Yo y tantos otros. Sí, los borrachos noctámbulos, los jóvenes pobres (ni tanto ni mucho), los acomodados que llegan en auto, el taxista que descansa una hora (y sí, se bebe una cerveza), los amigos que quieren patear esta ciudad sin sed, el hombre que desea una más a las dos de la mañana para escuchar música o dejar caer sobre sí todo el peso del cielo.

¿Cómo contar todo lo que sucede o puede acontecer alrededor de estos lugares? Quizás sólo eligiendo cuatro fotos o mini narraciones más o menos transmisibles (y que cada uno agregue las propias) porque luego de la quinta, como con las copas, todo se vuelve más difuso:

I. Hace 20 años yo era un canarito imberbe que no conocía a nadie en esta ciudad. Fueron muchas más las copas, los tetra brik y sobre todo las discusiones en la esquina de la facultad que en sus aulas. Esas discusiones se convirtieron a veces en amantes y casi siempre en amigos que ahora son todo lo que quisieron o pudieron ser: hombres y mujeres realizados o profundamente tristes, borrachos empedernidos o yuppies sistémicos, padres, madres, artistas, empleados, intelectuales, gente en la más diversa de sus posibilidades. Lo cierto es que esa foto que juntaba monedas para tomar otra más, siempre la penúltima, compone el álbum de nuestras vidas.

II. Una noche me pasaste a buscar y se nos hizo la madrugada que acompañamos con tres o cuatro cervezas sobre una rambla casi vacía, toda nuestra. Fue nuestra primera salida y sellamos ese amor inmenso que hoy, sin carne, aún perdura. Acabábamos una cerveza, cubríamos nuestra sed con besos, íbamos a lo de Juan el almacenero y volvíamos por más cielo y confesiones mientras el río nos callaba con la certeza del encuentro.

III. Me encuentro en este presente con un desconocido en su casa para hablar de un proyecto, pero la noche y la víspera del verano nos expulsa a la calle. Somos grandes y podríamos ir a un bar, pero preferimos gastar menos y beber más para que las palabras se extiendan. Miramos 18 de Julio y la gente que pasa como un citadino mira por primera vez la imponencia del campo. Nos hacemos amigos como dos adolescentes, a las carcajadas y diciendo de este país de mierda en el que, con todo, vivimos y respiramos mientras destapamos una cerveza fría.

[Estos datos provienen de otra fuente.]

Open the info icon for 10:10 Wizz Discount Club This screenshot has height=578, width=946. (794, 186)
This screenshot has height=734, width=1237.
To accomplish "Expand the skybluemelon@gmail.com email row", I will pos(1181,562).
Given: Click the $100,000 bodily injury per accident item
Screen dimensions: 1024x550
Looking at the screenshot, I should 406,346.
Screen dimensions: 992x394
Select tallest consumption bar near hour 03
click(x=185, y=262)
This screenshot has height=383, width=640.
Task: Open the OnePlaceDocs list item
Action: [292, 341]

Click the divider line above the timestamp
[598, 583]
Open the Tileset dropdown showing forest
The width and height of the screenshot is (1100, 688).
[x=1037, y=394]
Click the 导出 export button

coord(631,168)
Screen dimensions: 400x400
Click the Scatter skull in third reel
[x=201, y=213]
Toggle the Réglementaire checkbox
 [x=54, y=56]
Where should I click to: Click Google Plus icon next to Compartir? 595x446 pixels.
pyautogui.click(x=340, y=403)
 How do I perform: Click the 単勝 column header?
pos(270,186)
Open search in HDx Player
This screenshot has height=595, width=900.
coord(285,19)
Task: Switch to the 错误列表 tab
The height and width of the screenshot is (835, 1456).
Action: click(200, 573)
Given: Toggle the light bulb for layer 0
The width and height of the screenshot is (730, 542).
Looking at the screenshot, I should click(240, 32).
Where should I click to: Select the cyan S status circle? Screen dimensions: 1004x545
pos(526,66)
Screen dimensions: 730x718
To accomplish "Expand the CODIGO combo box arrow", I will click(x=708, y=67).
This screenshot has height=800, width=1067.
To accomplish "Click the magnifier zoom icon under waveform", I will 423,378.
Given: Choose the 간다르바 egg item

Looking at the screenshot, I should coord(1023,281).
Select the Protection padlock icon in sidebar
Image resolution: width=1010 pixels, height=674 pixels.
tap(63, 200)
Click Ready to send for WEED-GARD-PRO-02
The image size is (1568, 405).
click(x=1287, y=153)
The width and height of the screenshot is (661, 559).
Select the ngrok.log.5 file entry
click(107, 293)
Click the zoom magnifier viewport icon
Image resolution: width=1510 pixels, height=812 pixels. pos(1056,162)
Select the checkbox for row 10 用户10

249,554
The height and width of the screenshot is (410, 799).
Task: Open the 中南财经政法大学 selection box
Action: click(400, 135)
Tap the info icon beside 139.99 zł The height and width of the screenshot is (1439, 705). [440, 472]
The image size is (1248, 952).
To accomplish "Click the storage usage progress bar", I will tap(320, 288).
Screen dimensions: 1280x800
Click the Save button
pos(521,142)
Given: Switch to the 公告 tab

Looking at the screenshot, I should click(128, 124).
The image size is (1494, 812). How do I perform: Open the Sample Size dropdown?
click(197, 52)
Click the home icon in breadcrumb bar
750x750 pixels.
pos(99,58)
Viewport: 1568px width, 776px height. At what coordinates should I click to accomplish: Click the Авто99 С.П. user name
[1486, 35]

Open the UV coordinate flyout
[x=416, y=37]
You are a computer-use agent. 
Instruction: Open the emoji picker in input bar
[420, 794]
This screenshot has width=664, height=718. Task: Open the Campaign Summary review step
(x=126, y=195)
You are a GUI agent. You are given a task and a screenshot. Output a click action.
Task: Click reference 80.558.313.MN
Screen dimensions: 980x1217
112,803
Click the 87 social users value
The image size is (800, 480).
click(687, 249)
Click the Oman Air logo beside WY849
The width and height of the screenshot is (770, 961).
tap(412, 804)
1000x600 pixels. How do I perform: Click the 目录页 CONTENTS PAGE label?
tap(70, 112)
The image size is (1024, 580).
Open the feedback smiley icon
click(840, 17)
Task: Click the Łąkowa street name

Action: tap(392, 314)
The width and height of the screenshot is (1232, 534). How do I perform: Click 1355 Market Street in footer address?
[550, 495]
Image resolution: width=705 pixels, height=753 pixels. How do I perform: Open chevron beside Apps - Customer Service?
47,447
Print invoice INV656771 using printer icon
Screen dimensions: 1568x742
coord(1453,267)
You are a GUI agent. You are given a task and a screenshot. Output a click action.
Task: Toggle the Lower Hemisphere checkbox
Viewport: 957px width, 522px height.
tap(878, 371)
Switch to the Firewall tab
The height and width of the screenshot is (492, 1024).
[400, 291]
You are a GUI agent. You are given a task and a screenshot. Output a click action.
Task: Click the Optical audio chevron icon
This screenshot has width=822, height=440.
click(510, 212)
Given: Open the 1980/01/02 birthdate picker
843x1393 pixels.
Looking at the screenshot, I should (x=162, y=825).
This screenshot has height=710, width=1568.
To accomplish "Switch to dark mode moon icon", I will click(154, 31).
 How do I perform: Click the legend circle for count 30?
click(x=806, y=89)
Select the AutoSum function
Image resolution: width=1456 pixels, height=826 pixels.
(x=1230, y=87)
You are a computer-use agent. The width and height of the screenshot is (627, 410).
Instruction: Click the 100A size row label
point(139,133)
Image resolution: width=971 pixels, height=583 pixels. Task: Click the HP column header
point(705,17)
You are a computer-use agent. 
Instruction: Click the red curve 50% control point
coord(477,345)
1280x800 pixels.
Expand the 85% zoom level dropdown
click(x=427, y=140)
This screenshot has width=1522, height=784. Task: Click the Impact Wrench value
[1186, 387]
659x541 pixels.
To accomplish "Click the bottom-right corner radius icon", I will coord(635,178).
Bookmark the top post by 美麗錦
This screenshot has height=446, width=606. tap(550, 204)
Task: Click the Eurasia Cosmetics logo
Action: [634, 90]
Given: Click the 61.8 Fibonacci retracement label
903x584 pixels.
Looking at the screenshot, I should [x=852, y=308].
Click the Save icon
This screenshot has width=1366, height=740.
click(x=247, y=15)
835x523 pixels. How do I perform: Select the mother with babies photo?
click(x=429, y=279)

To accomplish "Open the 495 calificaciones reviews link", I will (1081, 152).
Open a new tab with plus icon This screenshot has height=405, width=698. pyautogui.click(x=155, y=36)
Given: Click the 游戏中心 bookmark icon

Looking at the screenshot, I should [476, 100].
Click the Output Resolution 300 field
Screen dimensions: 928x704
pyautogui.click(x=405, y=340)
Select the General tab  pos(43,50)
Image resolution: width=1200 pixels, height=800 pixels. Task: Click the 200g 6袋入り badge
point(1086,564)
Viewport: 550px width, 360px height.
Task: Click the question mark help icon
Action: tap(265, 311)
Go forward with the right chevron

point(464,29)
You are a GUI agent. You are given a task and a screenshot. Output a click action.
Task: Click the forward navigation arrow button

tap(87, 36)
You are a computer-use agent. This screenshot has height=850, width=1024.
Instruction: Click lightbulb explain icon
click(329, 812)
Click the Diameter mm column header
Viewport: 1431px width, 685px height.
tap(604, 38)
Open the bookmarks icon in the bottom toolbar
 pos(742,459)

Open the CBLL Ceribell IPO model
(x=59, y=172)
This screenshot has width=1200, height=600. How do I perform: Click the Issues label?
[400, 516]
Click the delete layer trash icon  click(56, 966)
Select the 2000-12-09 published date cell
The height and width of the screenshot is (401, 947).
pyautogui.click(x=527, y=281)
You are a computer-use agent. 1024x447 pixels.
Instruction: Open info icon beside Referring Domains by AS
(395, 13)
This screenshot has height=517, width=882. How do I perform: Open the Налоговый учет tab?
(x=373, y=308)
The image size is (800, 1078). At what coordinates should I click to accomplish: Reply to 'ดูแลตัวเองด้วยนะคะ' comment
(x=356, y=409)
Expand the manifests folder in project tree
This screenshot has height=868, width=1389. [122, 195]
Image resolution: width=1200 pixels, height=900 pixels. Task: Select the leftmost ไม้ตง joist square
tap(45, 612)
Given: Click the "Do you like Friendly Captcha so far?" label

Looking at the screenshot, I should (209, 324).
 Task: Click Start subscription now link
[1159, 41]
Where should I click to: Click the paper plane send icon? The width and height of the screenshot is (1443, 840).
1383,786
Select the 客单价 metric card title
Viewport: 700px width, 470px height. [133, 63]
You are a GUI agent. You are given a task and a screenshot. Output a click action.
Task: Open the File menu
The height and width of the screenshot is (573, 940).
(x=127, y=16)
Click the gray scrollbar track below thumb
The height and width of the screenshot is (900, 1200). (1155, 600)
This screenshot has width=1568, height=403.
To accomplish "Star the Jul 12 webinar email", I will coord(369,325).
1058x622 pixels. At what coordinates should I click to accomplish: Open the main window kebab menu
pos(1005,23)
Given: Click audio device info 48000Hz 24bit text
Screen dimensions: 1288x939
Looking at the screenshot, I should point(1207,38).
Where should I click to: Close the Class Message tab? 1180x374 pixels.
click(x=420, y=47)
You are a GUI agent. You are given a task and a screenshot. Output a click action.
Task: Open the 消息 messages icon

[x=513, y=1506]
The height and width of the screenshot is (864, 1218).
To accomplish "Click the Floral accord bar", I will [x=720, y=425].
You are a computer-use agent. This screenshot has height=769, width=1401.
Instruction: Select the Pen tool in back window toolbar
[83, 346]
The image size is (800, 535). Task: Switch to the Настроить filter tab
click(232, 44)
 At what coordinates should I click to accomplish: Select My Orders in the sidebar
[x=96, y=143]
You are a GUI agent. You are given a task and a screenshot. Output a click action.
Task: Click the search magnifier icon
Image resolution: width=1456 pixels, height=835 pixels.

IV. Veo a la gente llegar y pedir con miedo, pudor o desparpajo esa caja de vino barata o que le descuenten el valor del envase de la próxima cerveza en algunas estaciones o almacenes. Pero no todo es alcohol y mucho menos borrachera. Ayer nomás, una travesti joven que venía contenta de hacer la noche (“hoy gusté”, decía) y conversaba tras la reja con una obrera de una estación de servicio, compraba todo lo que necesitaba para dormir en paz: un paquete de panchos, mayonesa, un kilo de arroz, “también unas papas fritas de las baratas y un helado de ésos como bombones y ahhh, sí, una caja chica de cigarros y una cervecita, para bajar”. Pero no bajaba su guardia sensual: piropeaba a uno de los empleados que, dormido sobre una silla incómoda, ni se enteraba de la existencia de ella ni del mundo. Y había un lumpen con tres pesos y mendigando algo y unos muchachos que se parecían a Bob Marley y el niño bien y acomodado que llega en al auto y se va y el viejo solitario y otro más punk que les decía a sus amigos que hoy tenía la jornada hecha porque había conquistado otro voto para el Frente Amplio.

Coda. Si te tomás la quinta puede ser que tu percepción se transforme un poco, que aflore una sensibilidad lejana al raciocinio civil, reglamentado, cauto, y que no llegues al domingo con tus capacidades intelectuales intactas para elegir a un gobierno -qué bobada- o un país con ciertos órdenes. Qué bobada si ya todos elegimos y esta tierra es un garito hermoso sin ninguna puerta al paraíso. Y entonces si el paraíso no existe, como bien sé, qué me cuesta un voto beodo, enclenque, sin ninguna esperanza, un voto triste por todo lo que no será pero a un centímetro más cerca (y a leguas de distancia) de lo que creo que soy, o más bien un voto que espante a esos fantasmas (esos cucos) que meten miedo. No sé, estoy en veda y beodo de discursos. Este país me emborrachó y ya no sé si echarme a reír, llorar, dormir o votar. Estoy en veda. Ahora déjenme beber en paz.